**ABOUT THIS TASK**
Nothing in the data below may be left out; return all of it exactly.

------ ENTRIES PROVIDED ------

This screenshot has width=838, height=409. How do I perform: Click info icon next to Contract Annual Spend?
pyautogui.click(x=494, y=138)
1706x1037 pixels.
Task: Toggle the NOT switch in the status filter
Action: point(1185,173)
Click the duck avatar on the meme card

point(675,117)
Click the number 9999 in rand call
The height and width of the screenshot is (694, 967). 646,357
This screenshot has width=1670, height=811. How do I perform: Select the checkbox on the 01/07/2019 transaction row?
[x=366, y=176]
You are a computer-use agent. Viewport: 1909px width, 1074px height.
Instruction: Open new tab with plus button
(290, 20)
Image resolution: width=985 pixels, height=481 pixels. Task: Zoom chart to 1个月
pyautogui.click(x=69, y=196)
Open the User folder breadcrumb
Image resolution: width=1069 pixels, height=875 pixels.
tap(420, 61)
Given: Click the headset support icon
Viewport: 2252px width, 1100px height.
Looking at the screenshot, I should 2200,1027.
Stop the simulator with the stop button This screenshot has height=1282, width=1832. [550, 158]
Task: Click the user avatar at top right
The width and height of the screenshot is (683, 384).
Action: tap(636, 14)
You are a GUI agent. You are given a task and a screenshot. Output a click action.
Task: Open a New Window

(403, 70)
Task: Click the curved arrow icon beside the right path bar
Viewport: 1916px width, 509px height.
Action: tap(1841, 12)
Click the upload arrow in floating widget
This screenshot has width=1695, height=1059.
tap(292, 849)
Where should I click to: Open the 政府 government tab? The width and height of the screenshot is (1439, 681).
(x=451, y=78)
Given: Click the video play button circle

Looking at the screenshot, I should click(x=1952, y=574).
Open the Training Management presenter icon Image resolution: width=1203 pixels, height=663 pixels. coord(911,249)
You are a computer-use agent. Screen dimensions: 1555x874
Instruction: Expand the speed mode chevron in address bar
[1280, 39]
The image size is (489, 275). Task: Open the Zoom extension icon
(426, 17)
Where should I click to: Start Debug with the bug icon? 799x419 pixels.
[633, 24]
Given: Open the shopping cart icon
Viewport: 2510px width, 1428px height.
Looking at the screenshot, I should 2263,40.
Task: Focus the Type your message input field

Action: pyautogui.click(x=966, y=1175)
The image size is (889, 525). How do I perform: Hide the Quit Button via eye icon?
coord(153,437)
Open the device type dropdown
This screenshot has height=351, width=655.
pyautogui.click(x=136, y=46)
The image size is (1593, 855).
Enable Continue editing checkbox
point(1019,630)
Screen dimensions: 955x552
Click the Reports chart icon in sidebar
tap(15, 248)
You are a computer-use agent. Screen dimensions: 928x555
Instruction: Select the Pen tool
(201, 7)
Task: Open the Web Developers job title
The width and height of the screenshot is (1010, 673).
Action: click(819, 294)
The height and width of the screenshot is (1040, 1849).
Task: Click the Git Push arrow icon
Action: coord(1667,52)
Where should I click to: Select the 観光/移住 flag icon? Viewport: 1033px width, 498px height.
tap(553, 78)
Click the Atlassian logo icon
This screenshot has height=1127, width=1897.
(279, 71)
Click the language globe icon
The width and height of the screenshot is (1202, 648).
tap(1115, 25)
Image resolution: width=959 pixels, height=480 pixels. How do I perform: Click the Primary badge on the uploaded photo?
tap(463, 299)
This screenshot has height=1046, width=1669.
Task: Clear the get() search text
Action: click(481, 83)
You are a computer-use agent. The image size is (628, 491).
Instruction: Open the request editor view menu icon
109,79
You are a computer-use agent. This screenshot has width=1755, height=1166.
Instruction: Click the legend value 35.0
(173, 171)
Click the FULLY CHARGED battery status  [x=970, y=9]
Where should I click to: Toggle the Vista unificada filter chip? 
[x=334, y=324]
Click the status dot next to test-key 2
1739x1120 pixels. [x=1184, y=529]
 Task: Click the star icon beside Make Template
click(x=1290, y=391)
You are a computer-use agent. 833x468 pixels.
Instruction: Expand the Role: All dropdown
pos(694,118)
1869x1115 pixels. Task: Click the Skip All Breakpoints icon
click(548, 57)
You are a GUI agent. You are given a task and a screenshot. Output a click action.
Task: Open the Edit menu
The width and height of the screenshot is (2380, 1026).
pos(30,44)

------

**RESPONSE FOR THIS EXERCISE**
This screenshot has width=838, height=409. How do I perform: Click info icon next to Contract Annual Spend?
pyautogui.click(x=494, y=138)
1706x1037 pixels.
Task: Toggle the NOT switch in the status filter
Action: point(1185,173)
Click the duck avatar on the meme card

point(675,117)
Click the number 9999 in rand call
The height and width of the screenshot is (694, 967). 646,357
This screenshot has width=1670, height=811. How do I perform: Select the checkbox on the 01/07/2019 transaction row?
[x=366, y=176]
You are a computer-use agent. Viewport: 1909px width, 1074px height.
Instruction: Open new tab with plus button
(290, 20)
Image resolution: width=985 pixels, height=481 pixels. Task: Zoom chart to 1个月
pyautogui.click(x=69, y=196)
Open the User folder breadcrumb
Image resolution: width=1069 pixels, height=875 pixels.
tap(420, 61)
Given: Click the headset support icon
Viewport: 2252px width, 1100px height.
Looking at the screenshot, I should 2200,1027.
Stop the simulator with the stop button This screenshot has height=1282, width=1832. [550, 158]
Task: Click the user avatar at top right
The width and height of the screenshot is (683, 384).
Action: tap(636, 14)
You are a GUI agent. You are given a task and a screenshot. Output a click action.
Task: Open a New Window

(403, 70)
Task: Click the curved arrow icon beside the right path bar
Viewport: 1916px width, 509px height.
Action: tap(1841, 12)
Click the upload arrow in floating widget
This screenshot has width=1695, height=1059.
tap(292, 849)
Where should I click to: Open the 政府 government tab? The width and height of the screenshot is (1439, 681).
(x=451, y=78)
Given: Click the video play button circle

Looking at the screenshot, I should click(x=1952, y=574).
Open the Training Management presenter icon Image resolution: width=1203 pixels, height=663 pixels. coord(911,249)
You are a computer-use agent. Screen dimensions: 1555x874
Instruction: Expand the speed mode chevron in address bar
[1280, 39]
The image size is (489, 275). Task: Open the Zoom extension icon
(426, 17)
Where should I click to: Start Debug with the bug icon? 799x419 pixels.
[633, 24]
Given: Open the shopping cart icon
Viewport: 2510px width, 1428px height.
Looking at the screenshot, I should 2263,40.
Task: Focus the Type your message input field

Action: pyautogui.click(x=966, y=1175)
The image size is (889, 525). How do I perform: Hide the Quit Button via eye icon?
coord(153,437)
Open the device type dropdown
This screenshot has height=351, width=655.
pyautogui.click(x=136, y=46)
The image size is (1593, 855).
Enable Continue editing checkbox
point(1019,630)
Screen dimensions: 955x552
Click the Reports chart icon in sidebar
tap(15, 248)
You are a computer-use agent. Screen dimensions: 928x555
Instruction: Select the Pen tool
(201, 7)
Task: Open the Web Developers job title
The width and height of the screenshot is (1010, 673).
Action: click(819, 294)
The height and width of the screenshot is (1040, 1849).
Task: Click the Git Push arrow icon
Action: coord(1667,52)
Where should I click to: Select the 観光/移住 flag icon? Viewport: 1033px width, 498px height.
tap(553, 78)
Click the Atlassian logo icon
This screenshot has height=1127, width=1897.
(279, 71)
Click the language globe icon
The width and height of the screenshot is (1202, 648).
tap(1115, 25)
Image resolution: width=959 pixels, height=480 pixels. How do I perform: Click the Primary badge on the uploaded photo?
tap(463, 299)
This screenshot has height=1046, width=1669.
Task: Clear the get() search text
Action: click(481, 83)
You are a computer-use agent. The image size is (628, 491).
Instruction: Open the request editor view menu icon
109,79
You are a computer-use agent. This screenshot has width=1755, height=1166.
Instruction: Click the legend value 35.0
(173, 171)
Click the FULLY CHARGED battery status  [x=970, y=9]
Where should I click to: Toggle the Vista unificada filter chip? 
[x=334, y=324]
Click the status dot next to test-key 2
1739x1120 pixels. [x=1184, y=529]
 Task: Click the star icon beside Make Template
click(x=1290, y=391)
You are a computer-use agent. 833x468 pixels.
Instruction: Expand the Role: All dropdown
pos(694,118)
1869x1115 pixels. Task: Click the Skip All Breakpoints icon
click(548, 57)
You are a GUI agent. You are given a task and a screenshot. Output a click action.
Task: Open the Edit menu
The width and height of the screenshot is (2380, 1026).
pos(30,44)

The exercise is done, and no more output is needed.